I decided to remove any values whose reverse was on that list, along with any values whose hexadecimal value was made up of one letter or number (e.g. #000000, #aaaaaa, etc.).
After doing so, I was left with #050505 and #afafaf
At that point, it was clear to me that their reverse was the missing shade (and so the flag), but only one of the reverse values worked, rather than both.
It seemed strange that I was given two answers, but then I remember back to the question: the color range was from #000000 to #f5f5f5.
The reverse of #afafaf is #fafafa, which is not in the range between #000000 and #f5f5f5, eliminating that as the choice, hence leaving the only choice (and correct answer) to be #505050.
For reference, the code I used to solve the problem is below; it's written in Java.
import java.io.*;
import java.util.*;
import javax.imageio.ImageIO;
import java.awt.image.BufferedImage;
public class GetPixelColor {
/**@param hex
* @return boolean (true or false)
*
* This method is used to remove any hexadecimals composed of the same letter
* e.g. #000000, #aaaaaa, #cccccc, etc. */
public static boolean sameLetter(String hex) {
String nuHex = hex.replace("#", "");
char[] lets = nuHex.toCharArray();
if(lets.length == 6) {
if((lets[0] == lets[1]) && (lets[1] == lets[2]) && (lets[2] == lets[3]) && (lets[3] == lets[4]) && (lets[4] == lets[5])) {
return true;
}
}
return false;
}
/**@param hex
* @return The reversed version of hex
*
* This method is necessary to determine which hexadecimal values to remove, thus ultimately
* narrowing down the answers, as it returns the reversed vesion of the parameter
*
* e.g. "#ababab" yields "#bababa" */
public static String reverseHex(String hex) {
String nuHex = hex.replace("#", "");
String kek = new StringBuilder(nuHex).reverse().toString();
return "#" + kek;
}
public static void main(String args[]) throws IOException {
/** Get all the individual pixels in the image and put it into an array */
File file = new File(shades.png);
BufferedImage image = ImageIO.read(file);
int a = 0;
String[] allHex = new String[image.getWidth() * image.getHeight()];
for(int x = 0; x < image.getWidth(); x++) {
for(int y = 0; y < image.getHeight(); y++) {
int clr = image.getRGB(x, y);
int red = (clr & 0x00ff0000) >> 16;
int green = (clr & 0x0000ff00) >> 8;
int blue = (clr & 0x000000ff);
String hex = String.format("#%02x%02x%02x", red, green, blue); // RBG -> Hexadecimal
allHex[a] = hex;
a++;
}
}
/** Converted from Set to ArrayList so that I could get rid of any duplicate values */
Set<String> mySet = new HashSet<String>(Arrays.asList(allHex));
ArrayList<String> hexa = new ArrayList<String>();
for(String hex : mySet) {
hexa.add(hex);
}
/** We compare every String in the ArrayList with the reverse of the rest of the Strings.
* If the reverse of the String being compared is equal to other String, we replace its
* position with a blank character; if we were to merely remove the Strings, it'd
* jeopordize the entire loop */
for(int j = 0; j < hexa.size(); j++) {
for(int k = j + 1; k < hexa.size(); k++) {
if(hexa.get(j).equals(reverseHex(hexa.get(k)))) {
hexa.set(j, "");
hexa.set(k, "");
}
}
}
/** Narrowing it down even more, now we're just removing any of the hexadecimals
* that are made up of the same letter.
*
* e.g. #000000, etc.
*
* The reason why we want to remove those hexs is because they don't fit the general
* reverse pattern we've noticed.

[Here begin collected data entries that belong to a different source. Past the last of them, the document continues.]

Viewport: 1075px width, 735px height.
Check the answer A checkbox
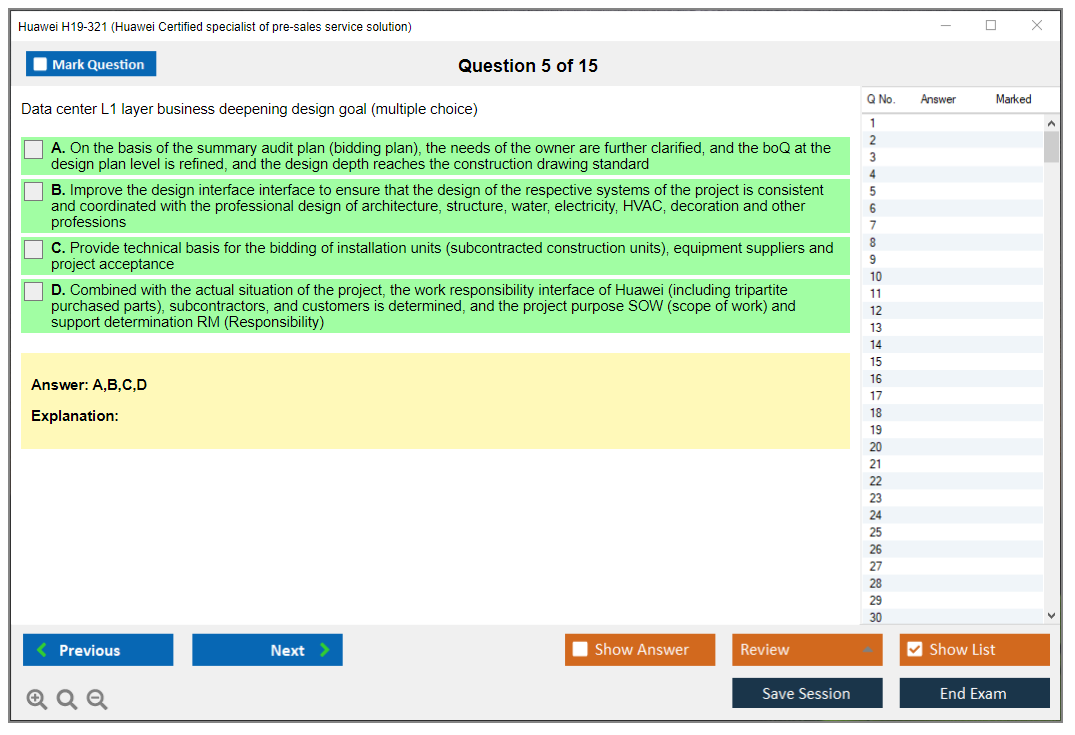(34, 149)

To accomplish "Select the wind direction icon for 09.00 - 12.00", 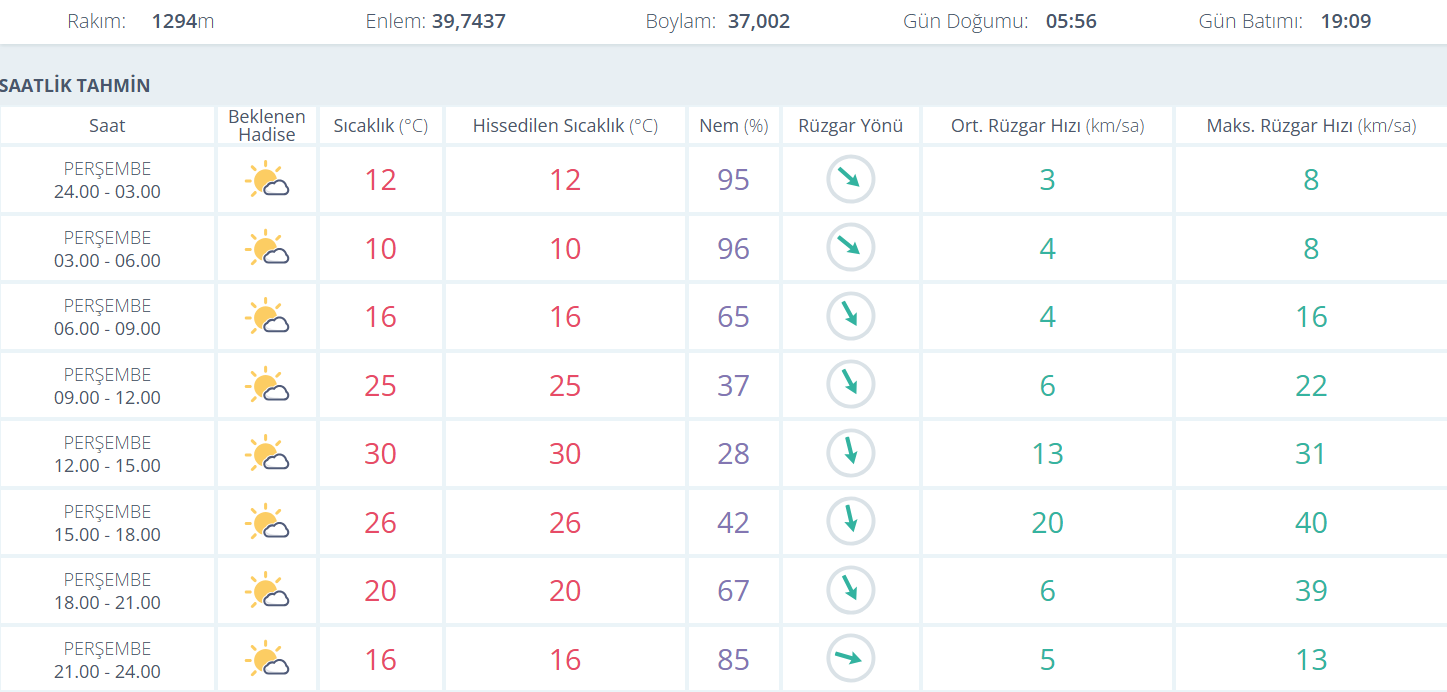I will [850, 385].
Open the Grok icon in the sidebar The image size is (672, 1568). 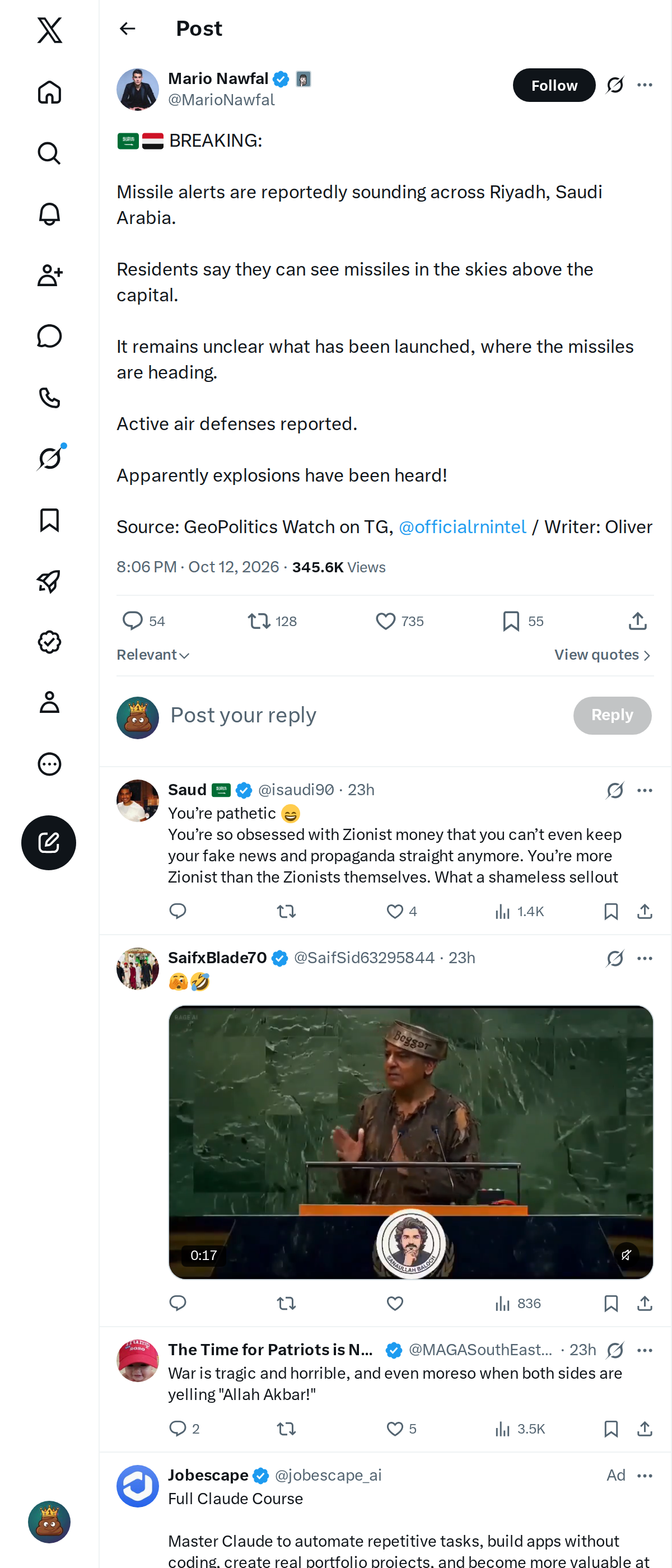49,458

The reverse of #000000 = #000000, thus eliminating
* that as an answer, hence the need to get rid of them */
for(int m = 0; m < hexa.size(); m++) {
if(sameLetter(hexa.get(m)) == true) {
hexa.set(m, "");
}
}
/** Removes all the (many) blank items from the ArrayList */
while(hexa.contains("")) {
hexa.remove("");
}
/** The rest is just extra code intended to be for your convenience */
String[] rev = new String[hexa.size()];
int z = 0;
for(String sup : hexa) {
rev[z] = reverseHex(sup);
z++;
}
System.out.println("Original Remaining Hexadecimal(s): " + hexa);
System.out.println("Reversed Remaining Hexadecimal(s): " + Arrays.toString(rev));
}
}
Flag: #505050